Harry Redknapp and Rosie 47

A bit of an unusual one from me here. I’m usually more interested in where businesses do bad things where the bad thing is tied up in the aims of the business. Personal gain tax evasion is a bit dull – it’s individuals looking out for themselves.
But get a top-flight football manager involved, and I’m all ears. Tottenham boss Harry Redknapp is currently on trial at Southward Crown Court facing two charges of cheating the public revenue, using an offshore account named for his dog and his year of birth.
My friend was asking me recently about what punishment Mr Redknapp faces. He (my friend) doesn’t want his club’s boss to go to jail. Ideally, said my friend, Redknapp would be found guilty, fined a huge amount of money, and that would be that. Why does he want him to be found guilty? Simple; that would rule him out of contention to be the next England manager (I’m not convinced it would!).
So what does the Crown have to prove, and what could Mr Redknapp face? Cheating the public revenue is a common law offence, a product of England’s long judicial history, and never enshrined in statute. Because of this, the elements of the offence (the bits the Crown has to prove) have taken some time to establish. An authoritative case, as far as I can make out, is Mavji  [1987] 1 W.L.R. 1388; where the offence said to consist of:
“fraudulent conduct by which money was diverted from the revenue and the revenue deprived of money to which it was entitled; that the offence could be committed by omission as well as by a positive act of deceit” (headnote)
It’s not a very user friendly definition, as it goes. And I’m not going to start trying to second guess the way the trial might go. As far as I can gather, Redknapp is essentially playing the daft wee laddie - any non-payment of tax was not done purposefully or fraudulently.
As to sentencing (if Mr Redknapp is guilty), the Crown Prosecution Service doesn’t have sentencing guidelines for cheating the public revenue.
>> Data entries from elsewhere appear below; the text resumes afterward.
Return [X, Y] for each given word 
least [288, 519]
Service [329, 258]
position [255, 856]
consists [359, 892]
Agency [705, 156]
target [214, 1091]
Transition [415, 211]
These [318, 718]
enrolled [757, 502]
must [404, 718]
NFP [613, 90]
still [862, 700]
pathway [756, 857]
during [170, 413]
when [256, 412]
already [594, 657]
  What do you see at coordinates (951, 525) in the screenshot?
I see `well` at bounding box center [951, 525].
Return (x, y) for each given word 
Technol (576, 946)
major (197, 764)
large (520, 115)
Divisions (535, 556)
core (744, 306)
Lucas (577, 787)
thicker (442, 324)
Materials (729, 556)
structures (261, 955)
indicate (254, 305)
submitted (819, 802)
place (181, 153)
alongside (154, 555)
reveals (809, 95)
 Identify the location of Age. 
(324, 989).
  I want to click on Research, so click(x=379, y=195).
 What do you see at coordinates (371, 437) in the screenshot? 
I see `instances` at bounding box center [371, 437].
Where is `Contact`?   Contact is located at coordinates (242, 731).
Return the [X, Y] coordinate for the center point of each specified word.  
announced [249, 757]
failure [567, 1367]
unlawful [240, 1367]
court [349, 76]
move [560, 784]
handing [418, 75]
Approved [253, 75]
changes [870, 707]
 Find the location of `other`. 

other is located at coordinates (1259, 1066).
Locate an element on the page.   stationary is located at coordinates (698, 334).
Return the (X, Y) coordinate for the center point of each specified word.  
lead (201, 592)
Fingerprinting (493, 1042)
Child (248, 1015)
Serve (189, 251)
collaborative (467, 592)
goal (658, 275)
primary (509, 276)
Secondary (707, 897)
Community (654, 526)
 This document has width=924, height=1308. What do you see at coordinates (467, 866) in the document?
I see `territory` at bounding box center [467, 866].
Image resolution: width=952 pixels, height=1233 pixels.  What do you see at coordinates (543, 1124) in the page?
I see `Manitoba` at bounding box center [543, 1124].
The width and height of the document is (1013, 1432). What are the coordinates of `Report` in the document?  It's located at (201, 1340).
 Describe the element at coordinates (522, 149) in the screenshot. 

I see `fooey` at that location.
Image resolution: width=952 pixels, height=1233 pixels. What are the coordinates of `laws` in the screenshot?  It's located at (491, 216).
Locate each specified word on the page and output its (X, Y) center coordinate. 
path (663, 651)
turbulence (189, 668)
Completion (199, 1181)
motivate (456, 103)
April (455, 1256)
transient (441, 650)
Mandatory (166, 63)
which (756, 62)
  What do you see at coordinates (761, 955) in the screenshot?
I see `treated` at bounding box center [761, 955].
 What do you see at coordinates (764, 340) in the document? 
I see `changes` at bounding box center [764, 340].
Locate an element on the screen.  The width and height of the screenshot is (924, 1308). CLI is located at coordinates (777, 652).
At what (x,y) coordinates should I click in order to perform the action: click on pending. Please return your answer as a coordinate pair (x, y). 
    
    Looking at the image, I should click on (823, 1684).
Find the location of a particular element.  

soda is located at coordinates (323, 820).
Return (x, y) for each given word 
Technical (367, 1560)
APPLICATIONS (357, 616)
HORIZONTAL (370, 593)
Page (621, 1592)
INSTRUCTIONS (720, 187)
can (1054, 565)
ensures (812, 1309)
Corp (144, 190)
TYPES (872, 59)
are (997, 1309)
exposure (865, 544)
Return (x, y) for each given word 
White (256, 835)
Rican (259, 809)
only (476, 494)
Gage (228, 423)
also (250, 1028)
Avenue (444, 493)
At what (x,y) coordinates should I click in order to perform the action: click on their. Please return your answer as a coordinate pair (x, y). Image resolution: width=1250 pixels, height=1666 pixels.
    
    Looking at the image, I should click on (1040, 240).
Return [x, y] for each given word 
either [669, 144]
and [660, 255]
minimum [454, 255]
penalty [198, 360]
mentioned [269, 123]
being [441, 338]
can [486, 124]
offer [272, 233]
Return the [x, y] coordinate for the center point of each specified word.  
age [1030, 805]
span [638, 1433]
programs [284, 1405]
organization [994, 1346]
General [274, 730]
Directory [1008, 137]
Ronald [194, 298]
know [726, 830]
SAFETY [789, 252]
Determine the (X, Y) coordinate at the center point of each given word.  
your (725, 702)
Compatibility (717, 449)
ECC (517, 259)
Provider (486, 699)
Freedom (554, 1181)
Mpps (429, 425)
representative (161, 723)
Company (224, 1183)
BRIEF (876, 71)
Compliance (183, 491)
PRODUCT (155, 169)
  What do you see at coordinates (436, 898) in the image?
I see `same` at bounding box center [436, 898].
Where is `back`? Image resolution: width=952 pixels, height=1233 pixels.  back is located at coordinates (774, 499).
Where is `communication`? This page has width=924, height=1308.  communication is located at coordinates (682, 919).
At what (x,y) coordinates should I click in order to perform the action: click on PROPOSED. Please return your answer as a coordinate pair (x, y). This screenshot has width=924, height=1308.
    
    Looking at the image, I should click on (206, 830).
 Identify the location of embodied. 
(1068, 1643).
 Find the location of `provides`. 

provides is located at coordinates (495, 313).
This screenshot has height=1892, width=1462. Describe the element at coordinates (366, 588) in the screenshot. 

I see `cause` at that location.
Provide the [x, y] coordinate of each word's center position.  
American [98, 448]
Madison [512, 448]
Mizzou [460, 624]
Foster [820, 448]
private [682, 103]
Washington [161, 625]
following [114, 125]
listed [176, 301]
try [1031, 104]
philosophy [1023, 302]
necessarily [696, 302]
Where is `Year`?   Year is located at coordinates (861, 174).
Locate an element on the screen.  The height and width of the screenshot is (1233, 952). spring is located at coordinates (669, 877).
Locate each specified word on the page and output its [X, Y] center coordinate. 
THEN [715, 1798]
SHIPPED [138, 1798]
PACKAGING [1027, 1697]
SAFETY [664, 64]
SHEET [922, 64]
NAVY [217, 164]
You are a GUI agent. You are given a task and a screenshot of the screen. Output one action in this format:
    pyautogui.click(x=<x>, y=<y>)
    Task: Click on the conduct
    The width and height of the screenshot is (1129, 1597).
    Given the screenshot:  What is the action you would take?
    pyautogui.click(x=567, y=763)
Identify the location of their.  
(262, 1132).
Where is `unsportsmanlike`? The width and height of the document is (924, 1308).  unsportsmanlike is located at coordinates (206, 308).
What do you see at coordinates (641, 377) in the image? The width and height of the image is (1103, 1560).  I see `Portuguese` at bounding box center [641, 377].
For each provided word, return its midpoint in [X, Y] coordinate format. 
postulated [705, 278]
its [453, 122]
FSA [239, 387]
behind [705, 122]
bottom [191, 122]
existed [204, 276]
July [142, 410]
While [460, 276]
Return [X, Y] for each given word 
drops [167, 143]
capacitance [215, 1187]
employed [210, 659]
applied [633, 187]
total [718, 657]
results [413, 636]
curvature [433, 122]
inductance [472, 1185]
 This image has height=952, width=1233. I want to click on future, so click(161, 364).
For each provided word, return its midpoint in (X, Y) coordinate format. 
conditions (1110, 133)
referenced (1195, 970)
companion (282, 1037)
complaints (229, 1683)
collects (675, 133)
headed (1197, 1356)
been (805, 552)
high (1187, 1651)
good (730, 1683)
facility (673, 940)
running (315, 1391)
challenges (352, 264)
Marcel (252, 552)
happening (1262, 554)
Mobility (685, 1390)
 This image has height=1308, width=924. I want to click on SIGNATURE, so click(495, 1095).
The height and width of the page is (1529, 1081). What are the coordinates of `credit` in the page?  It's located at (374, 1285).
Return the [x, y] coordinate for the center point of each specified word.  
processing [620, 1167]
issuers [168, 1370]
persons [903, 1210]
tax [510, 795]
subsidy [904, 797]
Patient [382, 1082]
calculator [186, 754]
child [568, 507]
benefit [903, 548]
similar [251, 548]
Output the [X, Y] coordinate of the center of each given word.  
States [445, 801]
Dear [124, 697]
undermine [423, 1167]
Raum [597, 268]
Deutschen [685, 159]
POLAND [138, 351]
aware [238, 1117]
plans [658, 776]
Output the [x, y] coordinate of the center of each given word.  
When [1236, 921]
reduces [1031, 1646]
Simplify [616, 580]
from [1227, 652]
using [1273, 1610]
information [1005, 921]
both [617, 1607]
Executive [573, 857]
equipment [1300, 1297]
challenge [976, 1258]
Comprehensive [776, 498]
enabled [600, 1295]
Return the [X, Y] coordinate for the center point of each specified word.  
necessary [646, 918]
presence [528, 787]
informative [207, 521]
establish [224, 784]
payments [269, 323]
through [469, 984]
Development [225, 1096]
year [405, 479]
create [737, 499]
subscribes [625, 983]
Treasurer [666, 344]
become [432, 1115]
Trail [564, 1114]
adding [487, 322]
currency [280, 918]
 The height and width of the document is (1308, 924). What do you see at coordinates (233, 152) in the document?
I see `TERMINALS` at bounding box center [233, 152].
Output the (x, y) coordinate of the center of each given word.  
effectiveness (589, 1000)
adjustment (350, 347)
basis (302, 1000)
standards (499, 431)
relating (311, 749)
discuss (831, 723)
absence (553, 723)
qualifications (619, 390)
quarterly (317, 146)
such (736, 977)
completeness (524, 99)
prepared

Indeed, in Mavji, the court held that similar statutory crimes’ maximum penalties don’t provide good guidance – a two year statutory maximum for a similar crime to Mr Majiv’s was deemed irrelevant as the Court of Appeal upheld a 6 year jail sentence for a cheat that cost the revenue at least £600,000. The sum in the Redknapp case doesn’t look to be anywhere near that, the BBC reporting that tax wasn’t paid on sums totalling about £189,000. And despite there being no guidance,  I would think that any judge would take into account similar aggravating and mitigating factors as applicable in other tax and fraud cases.
I think my friend’s hope may not be altogether unrealistic.